## MATERIAL SHOWN
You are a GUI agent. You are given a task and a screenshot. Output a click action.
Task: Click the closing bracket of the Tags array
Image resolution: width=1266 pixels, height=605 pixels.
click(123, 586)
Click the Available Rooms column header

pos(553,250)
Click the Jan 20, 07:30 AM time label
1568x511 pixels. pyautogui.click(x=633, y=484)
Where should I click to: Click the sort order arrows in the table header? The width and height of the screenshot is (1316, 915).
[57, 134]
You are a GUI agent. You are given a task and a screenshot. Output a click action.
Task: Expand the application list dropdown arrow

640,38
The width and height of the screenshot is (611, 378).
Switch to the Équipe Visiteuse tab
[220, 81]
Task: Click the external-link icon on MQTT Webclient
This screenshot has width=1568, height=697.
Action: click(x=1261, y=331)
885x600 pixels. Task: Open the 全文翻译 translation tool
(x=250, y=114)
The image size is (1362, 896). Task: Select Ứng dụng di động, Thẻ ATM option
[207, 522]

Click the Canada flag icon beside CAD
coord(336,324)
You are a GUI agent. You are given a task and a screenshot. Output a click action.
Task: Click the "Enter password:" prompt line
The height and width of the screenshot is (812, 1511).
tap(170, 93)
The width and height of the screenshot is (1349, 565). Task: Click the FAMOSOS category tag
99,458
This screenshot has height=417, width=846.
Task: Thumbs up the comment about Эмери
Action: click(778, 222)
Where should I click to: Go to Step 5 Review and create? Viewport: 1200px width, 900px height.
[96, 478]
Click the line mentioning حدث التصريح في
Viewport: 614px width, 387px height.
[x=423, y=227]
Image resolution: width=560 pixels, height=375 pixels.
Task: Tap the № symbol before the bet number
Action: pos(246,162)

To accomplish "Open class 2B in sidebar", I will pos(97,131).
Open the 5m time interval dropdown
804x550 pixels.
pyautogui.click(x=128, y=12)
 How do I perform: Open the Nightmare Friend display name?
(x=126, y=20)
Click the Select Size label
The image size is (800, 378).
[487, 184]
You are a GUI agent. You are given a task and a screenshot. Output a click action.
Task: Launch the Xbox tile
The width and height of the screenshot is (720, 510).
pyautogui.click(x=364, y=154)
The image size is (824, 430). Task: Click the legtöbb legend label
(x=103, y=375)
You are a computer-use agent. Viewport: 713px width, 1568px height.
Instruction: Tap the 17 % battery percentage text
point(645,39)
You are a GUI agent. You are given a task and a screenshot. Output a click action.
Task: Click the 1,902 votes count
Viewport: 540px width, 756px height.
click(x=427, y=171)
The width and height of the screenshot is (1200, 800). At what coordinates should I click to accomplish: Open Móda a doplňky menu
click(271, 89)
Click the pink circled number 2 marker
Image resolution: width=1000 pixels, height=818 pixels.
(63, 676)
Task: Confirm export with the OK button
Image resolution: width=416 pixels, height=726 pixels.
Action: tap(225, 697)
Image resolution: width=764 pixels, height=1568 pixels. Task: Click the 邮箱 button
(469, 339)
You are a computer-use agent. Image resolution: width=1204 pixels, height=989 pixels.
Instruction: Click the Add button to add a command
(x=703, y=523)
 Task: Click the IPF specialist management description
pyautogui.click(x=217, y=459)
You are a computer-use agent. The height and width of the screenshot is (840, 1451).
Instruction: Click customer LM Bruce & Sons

## GIVEN REQUEST
Collect every line from the rows above that contains the word "button", copying each line in full.

## TASK SOLUTION
Task: Confirm export with the OK button
Image resolution: width=764 pixels, height=1568 pixels. Task: Click the 邮箱 button
Instruction: Click the Add button to add a command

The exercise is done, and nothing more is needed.